We travelled through Morocco with one of the best guides you could ever have. My friend Meera Freeman based in Melbourne runs escorted tours every year. We asked her to design and organise a private tour just for the two of us with a driver and a guide. The bonus for us was that Meera was going to be in Morocco at the same time so she was able to join us for a good part of the tour. Meera speak several languages fluently so we had special treatment from the locals with her on board. However you could still manage on your own but if you do not use the services of guides you may miss significant places and certainly information that only comes with knowledge of the well-travelled in this area and the local experts. For the first timer you should go with Meera on one of her tours. Visit her site by clicking on her name. As I also offer escorted tours to other parts of the world I am careful in recommending people but you cannot go wrong with her organisational skills and local knowledge.

TO BE DONE ::
1) Using the Morocco travel account, explain in one to three sentences why the writer advises against touring without guides.
2) Carry on writing the Morocco travel account from its final sentence.

DATA BLOCK ::
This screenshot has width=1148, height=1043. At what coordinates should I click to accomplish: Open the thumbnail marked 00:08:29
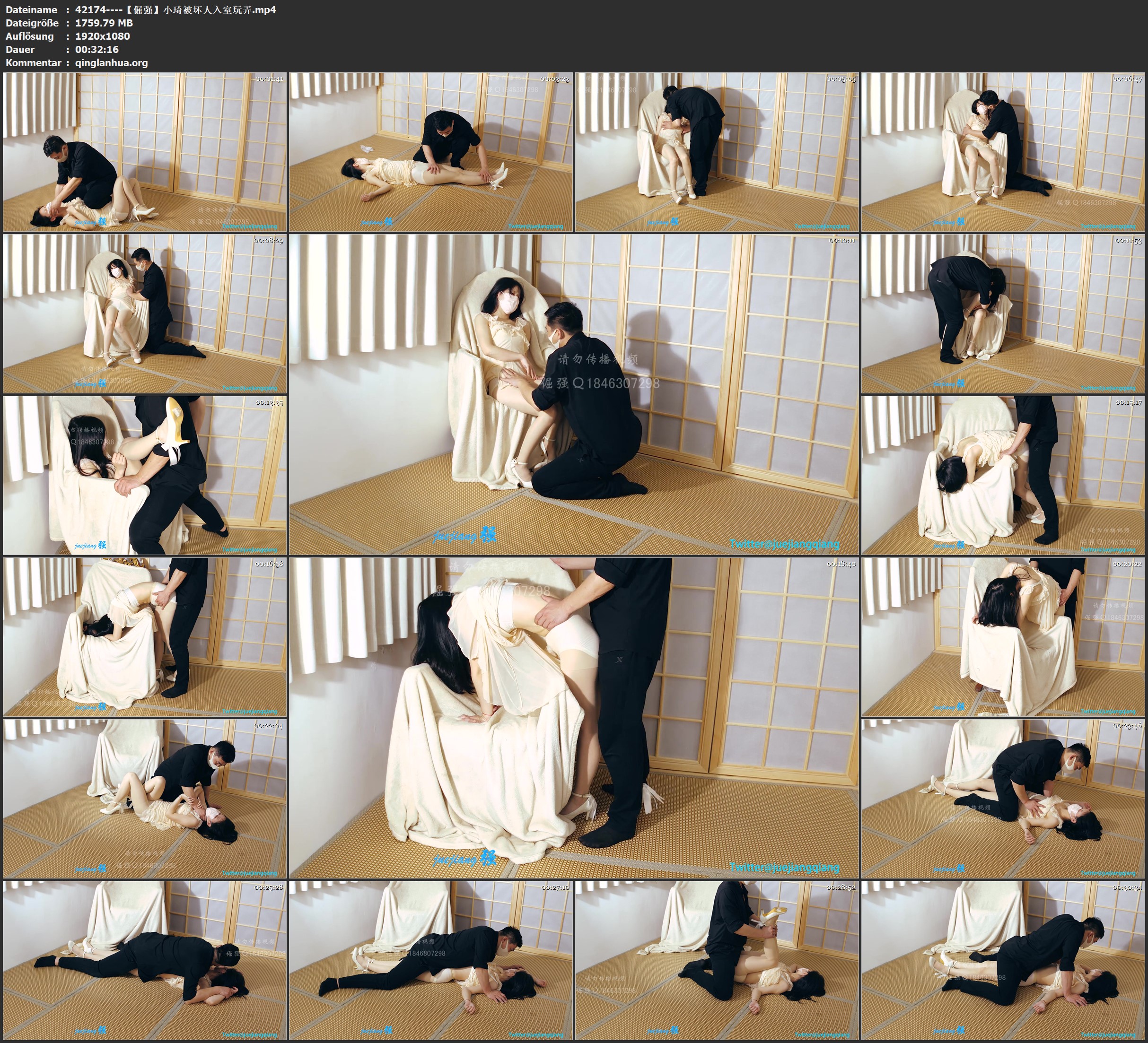(x=145, y=313)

TASK RESPONSES ::
1) Without guides, travelers may miss significant places. They will certainly miss information that comes only from people who have traveled widely in the area and from local experts.

2)
Let me start with a Moroccan welcome, buy yourself some fat juicy dates, soak for about 10 minutes in Orange Flower scented water and stuff each one with a blanched almond. If you are lucky enough to have fresh milk straight from the cow or goat, you will be enjoying the authentic and memorable welcome that awaits you in many parts of Morocco.
For anyone not having made the journey to Morocco here are the very basics – a Medina is a walled city or town. A Kasbah is a market. A Souk is a commercial quarter in an Arab or Berber town. A Dar is a common term for a house and a Riad is also a house but one that always includes a garden in a courtyard, the four corners of which have trees or plants, often there is a fountain or water in a shallow pool in the centre.
There are many foreigners living in Morocco but in general, the population comprises 55% Berbers and 45% Arab.
Our tour took us all over Morocco where we stayed in many beautiful Riads, hotels and Dars, but a special highlight included camping in Bedouin tents in the desert. By the time we arrived the camp had been set up and dozens of carpets laid to prevent us from walking on the sand. Many of the textiles lining our entrance were embellished with sequins, so we were given a sparkling welcome in the late afternoon sun.
The entire campsite was covered in carpets that overlapped. We had a tent to ourselves and the bathroom facilities were of a high standard. The meal they cooked for us that night was enough for a party of ten and we were only three!
Before sunset we went out into the dunes on camels led by blue robed men, the blue clothing is dyed with indigo and said to be a deterrent for flies and insects.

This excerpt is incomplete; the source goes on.